Al’s daughter, Jan Steepleton, and his granddaughter, Julie peeking out the restaurant’s back door, circa 1968. Photo courtesy of Peter Smith.

So, with limited knowledge of Al’s story, I needed help. I contacted my neighbor Emily Wright at the Ephraim Historical Foundation and my friend Charlie Calkins, the Badger Bibliophile, who collects all manner of Door County ephemera. Charlie supplied me with a sign advertising Al Smith’s Garage Paint and Body Shop in Sister Bay. Emily provided me with some background on the building itself, but she was unable to locate anything in the Foundation’s collection pertaining to the restaurant. 

In my search for photos of the restaurant, I asked a coworker to post my quest on Facebook. Within six hours, I was emailing back and forth with Al Smith’s grandson Peter Smith, who graciously sent me a host of photos and materials that help tell the story.

The building that now houses the Ephraim Visitor Center was built in 1929 by Milton Hanson for his daughters Olive (Al’s future wife) and Martha, and it was originally an ice cream parlor and gas station. When Al married Olive, he moved from Sister Bay to Ephraim, and, presumably, it was around this time that his name began appearing in the name of the restaurant. In addition to being called Al Smith’s Harbor Sights Restaurant, at one point it was also named Smith’s Luncheonette, and it may have had other names through the years as well.

The story behind the Al Smith’s Garage sign turned out to be interesting. Al’s garage was located on the property that now houses CHOP restaurant and the Dörr Hotel, now under construction. In 1945, Al sold the property to E.F. Anderson, who opened the Masterfreeze Home Locker Manufacturing Company. It was already a successful business in Milwaukee, so Anderson decided to open a satellite manufacturing operation in his hometown of Sister Bay. Originally located in Al Smith’s old body shop, Anderson put additions on the original building, and by 1948, he announced a production goal of 2,500 eight-cubic-foot electric home freezers for residential customers.

According to Peter Smith, Al was an accomplished welder who had worked in the shipyards during his early life.

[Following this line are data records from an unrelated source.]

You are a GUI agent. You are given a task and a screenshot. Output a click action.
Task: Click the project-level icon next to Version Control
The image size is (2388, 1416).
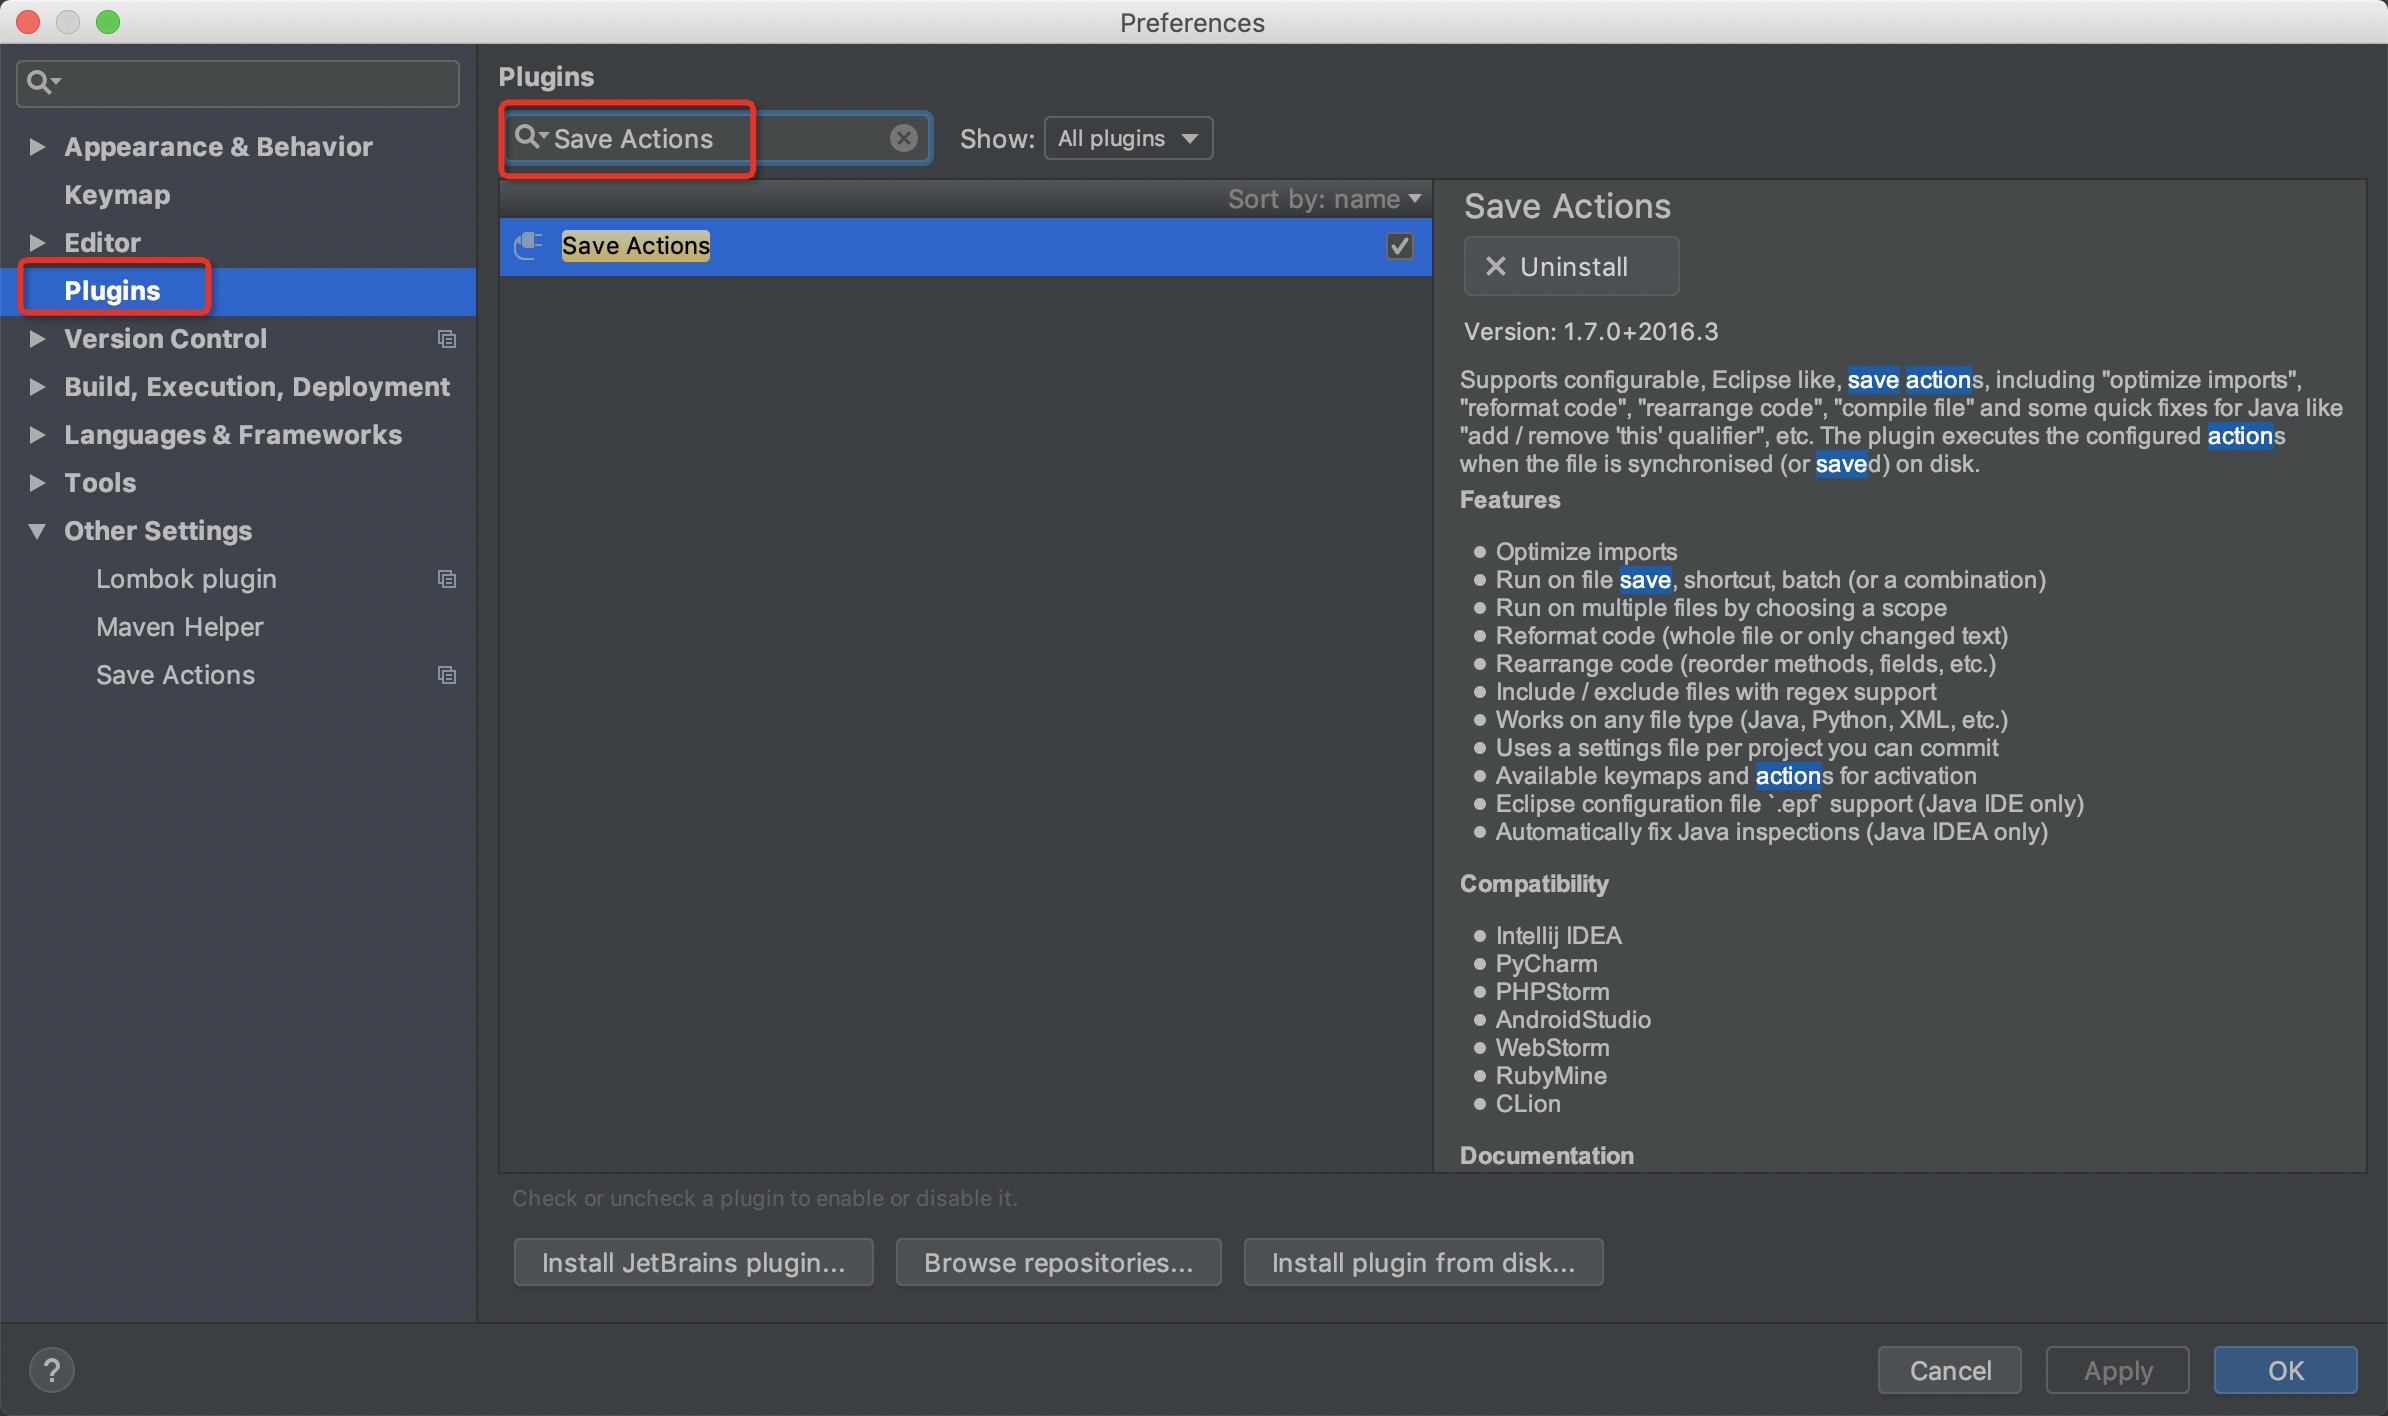(x=447, y=339)
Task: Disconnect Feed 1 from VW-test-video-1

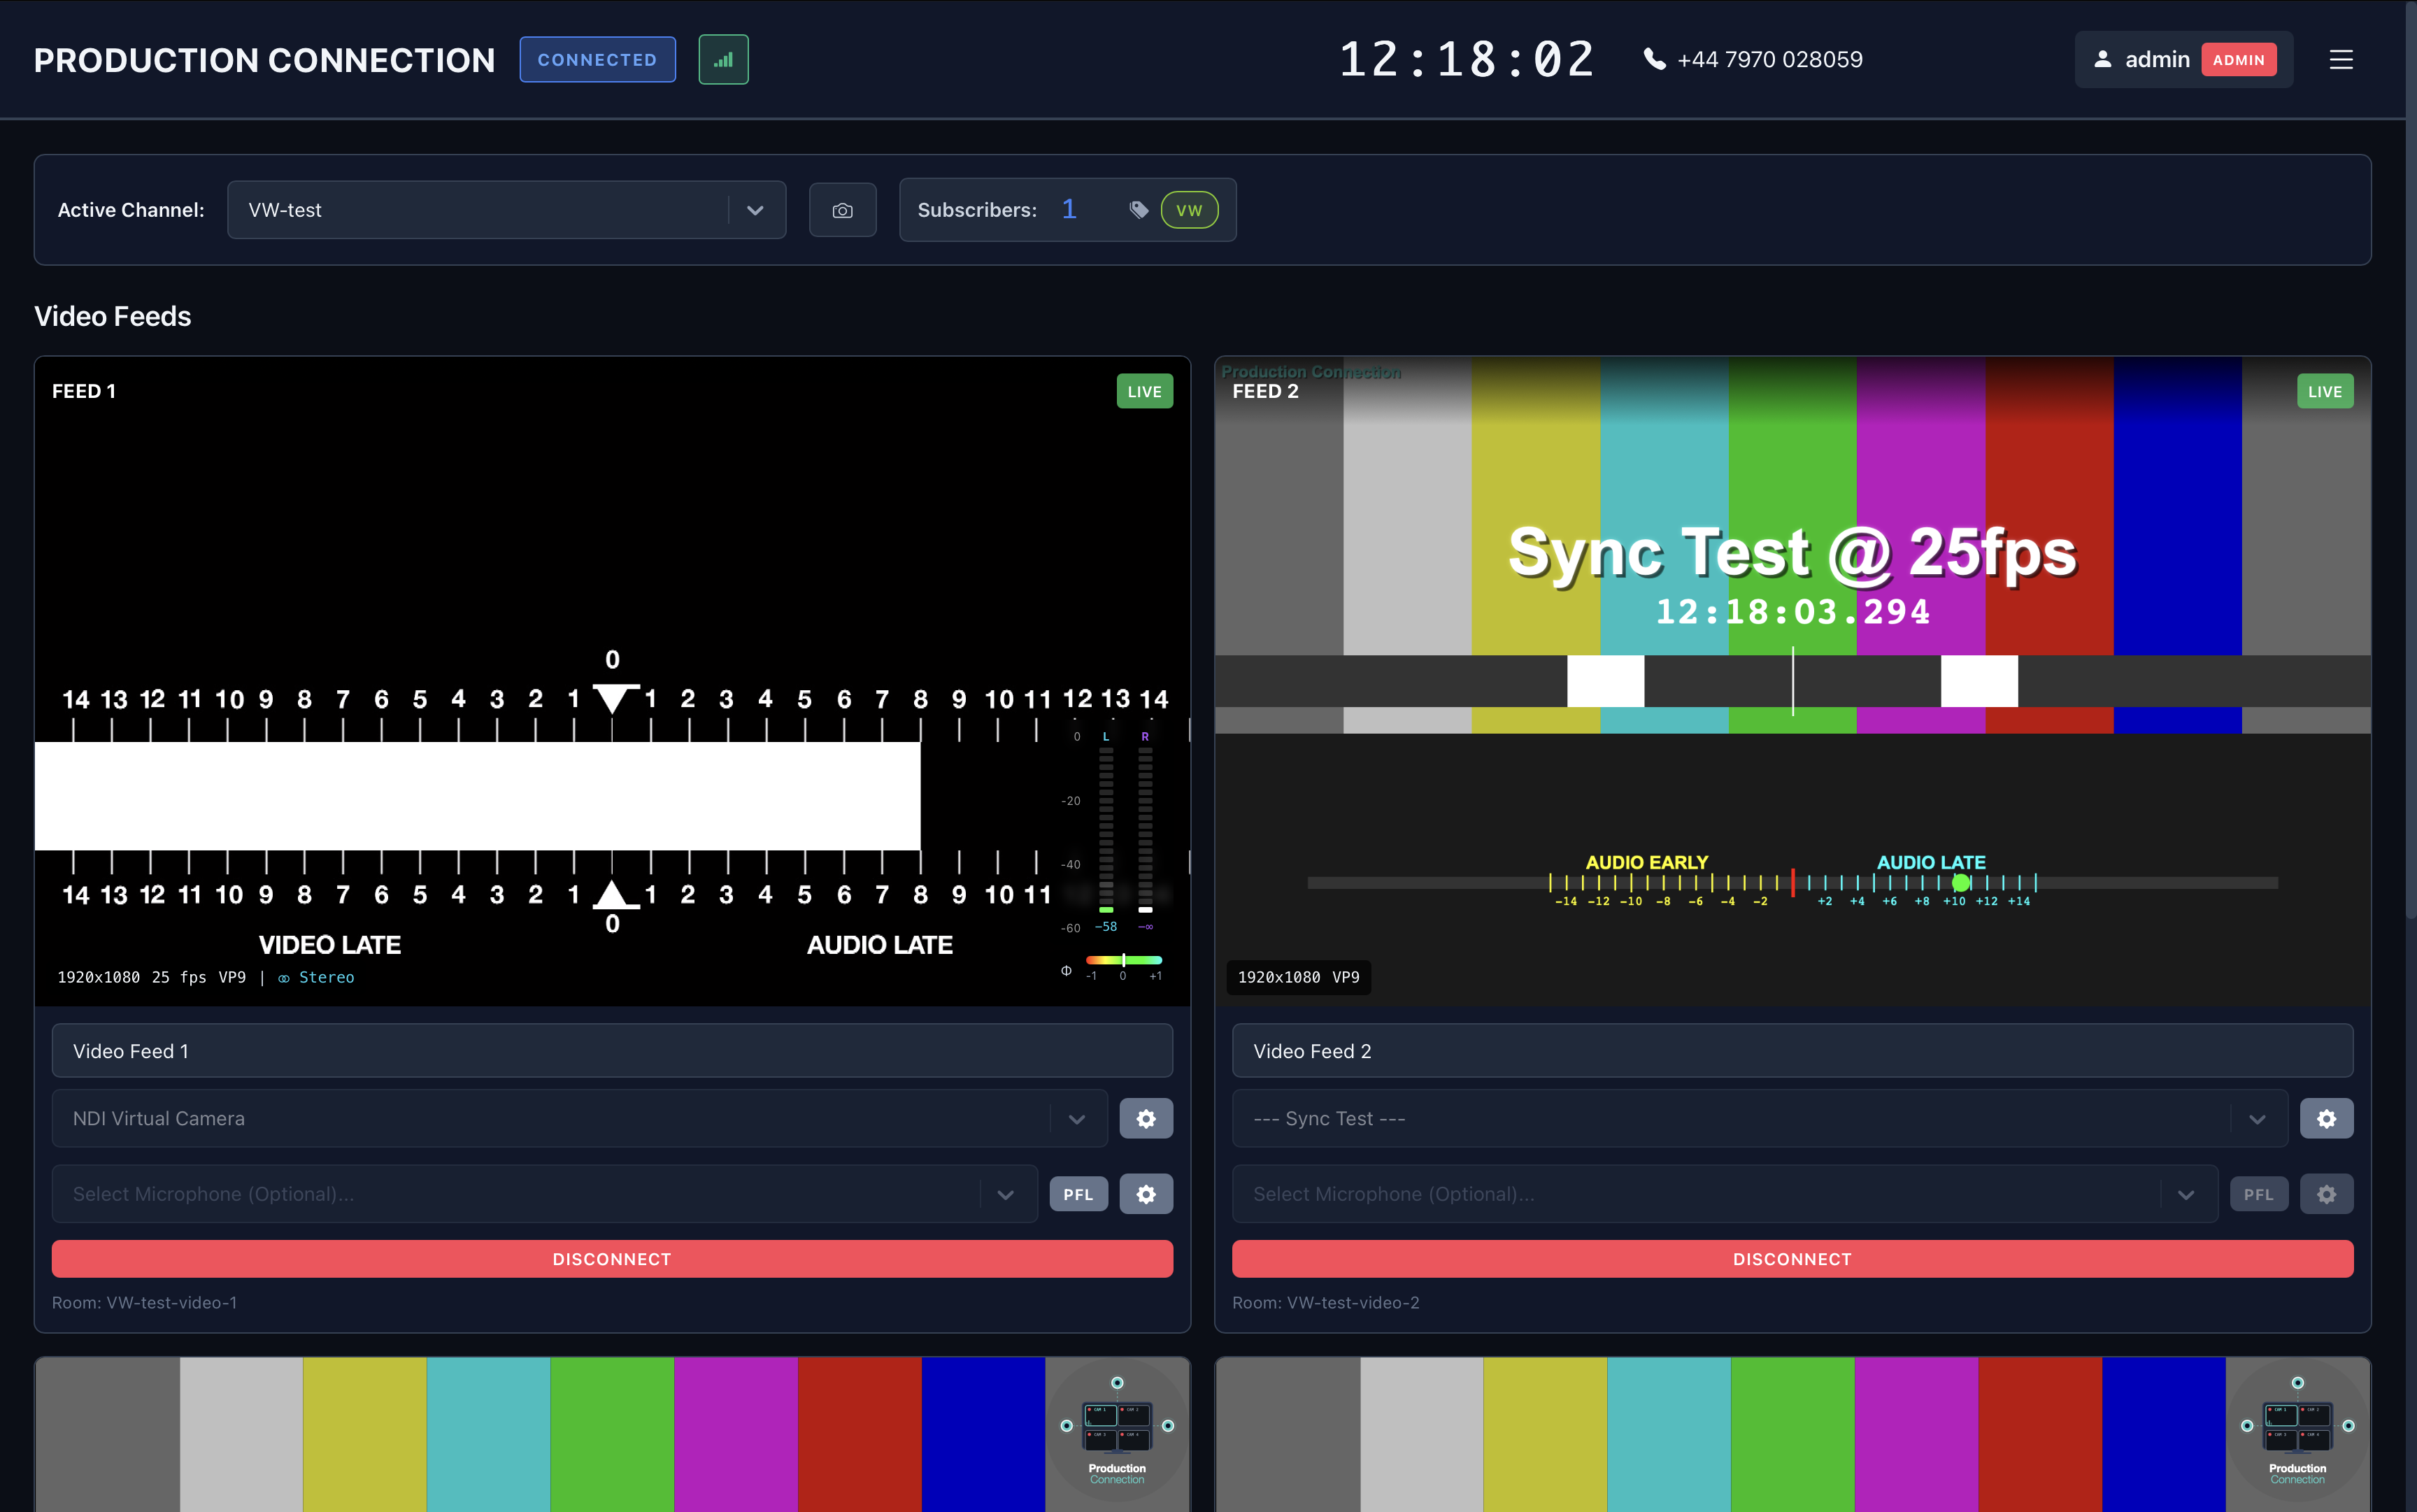Action: pos(611,1258)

After Al married Olive and moved to Ephraim in 1945, Peter believes that Al may have continued to do some work for Masterfreeze welding cabinets. And Al’s welding work probably explains the unusual building that served as his home in Ephraim.

The old Al Smith’s Restaurant sign. Photo courtesy of Peter Smith.

Peter noted that Al never worked in the restaurant that bore his name. Olive did all the cooking and hiring and ran almost every aspect of the business. This may seem odd, but this was at a time when she would have introduced herself as Mrs. Al Smith. You’d have called her Olive only if you were given permission; otherwise, she was Mrs. Smith.

The last days of the restaurant were rather tragic. Sometime during Halloween night in 1979, a “trio of youngsters,” the Door County Advocate reported, used black “spray paint to print obscenities” on the exterior of the restaurant and Al’s car. He was 77 at the time, living with a pacemaker and battling cancer. 

The damage to the sandstone exterior was significant and was going to be difficult to remove. In typical Al fashion, the Advocate quoted him as saying, “… all I can say is it’s a lucky thing for those kids that the sheriff got them first. With him they’ll be safe; with me, things wouldn’t have gone so good.” The same report referred to the restaurant as a “50-year-old Ephraim landmark.”

The restaurant opened for its final two days in August of 1980 — in order for Al and Olive to maintain their restaurant license — but it would never again be a restaurant.

In talking with Peter, I mentioned that I had found an Advocate story noting that Al and his son (Peter’s father) had finished second in Ephraim’s sons-and-fathers shuffleboard league in 1949, and I asked him about his grandfather’s reputation for being “difficult.” 

“He could be pretty rough around the edges to other people,” Peter conceded, “but he was a wonderful grandfather who loved his family.”